So my previous post was a bit of a barn burner. I'll admit, I really had my temper up on that one. I'm going to readdress the issues raised previously, but I am going to try to keep it calm. So, in that spirit, we move forward.
I have in my collection of Bibles, scriptural commentaries, and other assorted religious teachings and writings, what is called a "Red Letter" Bible. In this version, all the words of Jesus are printed in red. It's very handy, especially if you want to know if Jesus really said that. Well, all you have to do is look up the verse in question, and if it is in red, then you know. I'm going to throw this in here-I am not a theologian, a Biblical scholar, a preacher, or anything like it. What I have is a Bible, a desire to connect with God, and to understand the truth of God and the expression of God in this world. Occasionally this desire compels me to write things down, and that's what you get here in this blog. Ok...moving on.
So, I got this version of my Bible and I checked, thoroughly, for ANY reference, made by Jesus himself, to homosexuality being a sin or to homosexual marriage, or really anything at all having to do with homosexuality. Would you like to guess what I found?

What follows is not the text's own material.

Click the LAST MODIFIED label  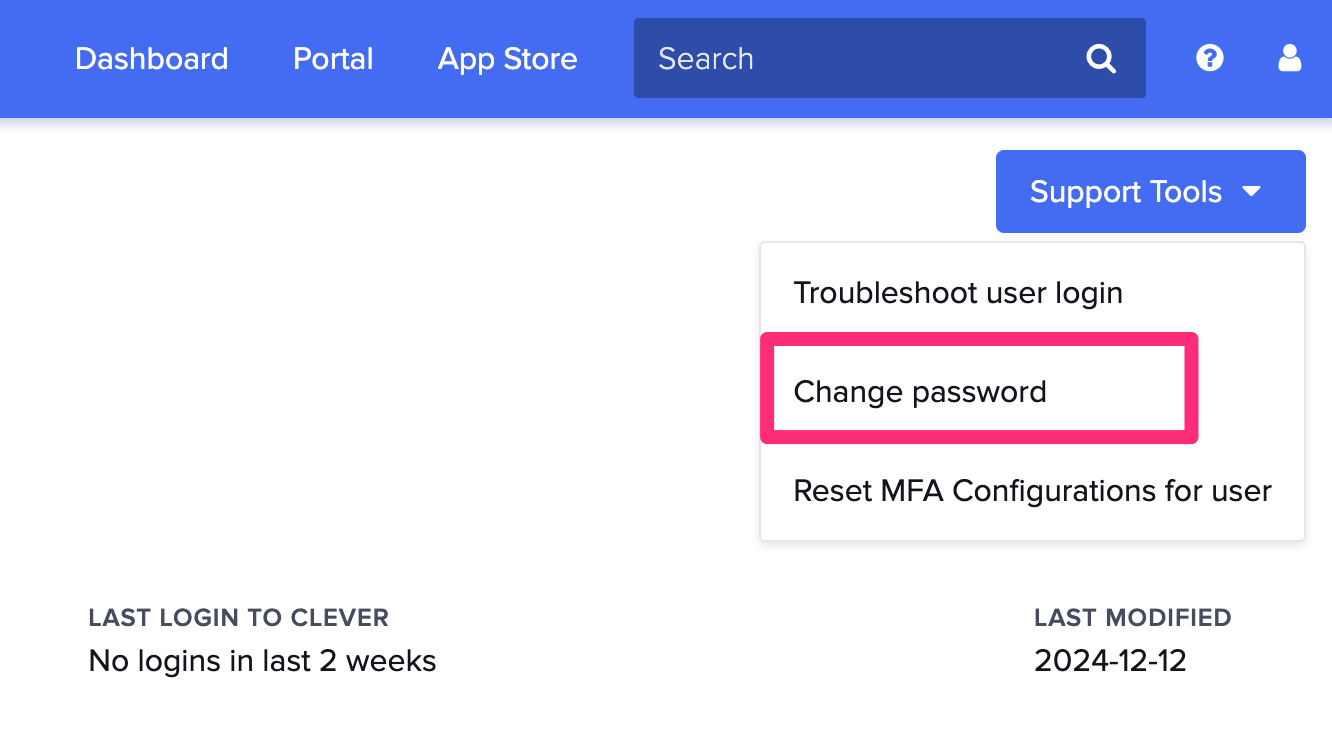[x=1133, y=618]
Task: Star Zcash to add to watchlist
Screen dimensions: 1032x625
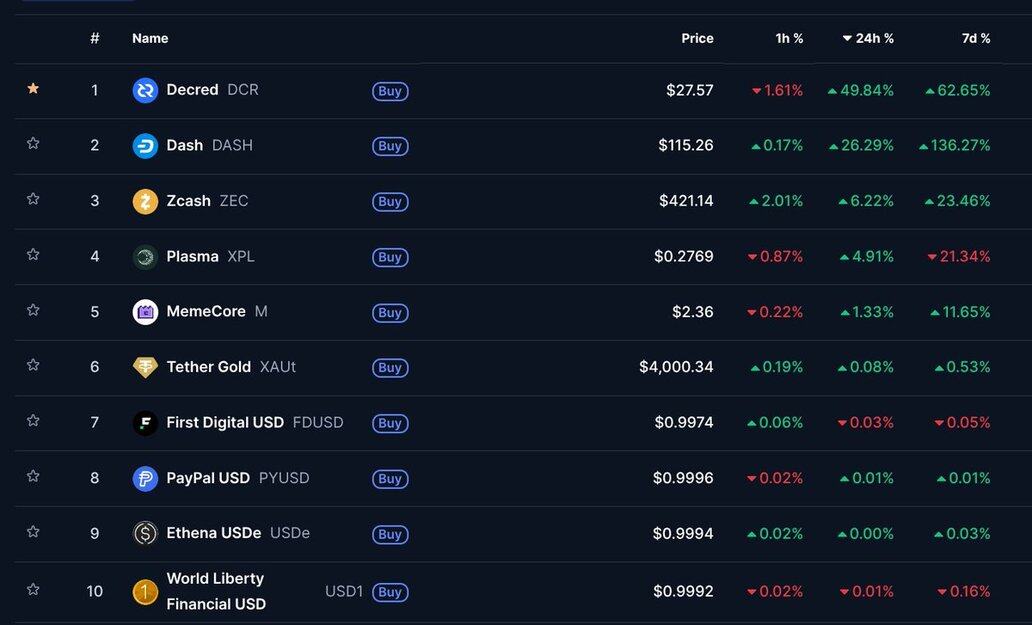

Yeah, nothing. I did find references to sexual immorality and adultery. Now, for those of you who might be getting ready to jump all over the "sexual immorality" bit, let's consider what that might mean. Sex outside of marriage, maybe? Sex with multiple partners? Pornography? Pederasty? Prostitution? Rape? It's not particularly clear what that is. Left up to my interpretation, I would say that it is sexual behavior that is not part of a loving, committed (consensual) relationship between two people. The sin would be if someone engaged in sexual acts or behavior that was not consensual, not loving, not committed. It would not be because sex in and of itself is immoral, but because the behavior is destructive.
I have said before, but I'll repeat, sin (in my opinion) is that which separates us from God and prevents us from hearing his call in our lives. If we're tearing around having sex all willy-nilly with whoever happens across, we're not focused on God. We're focused on pleasure and we're focused on ourselves. That is sin.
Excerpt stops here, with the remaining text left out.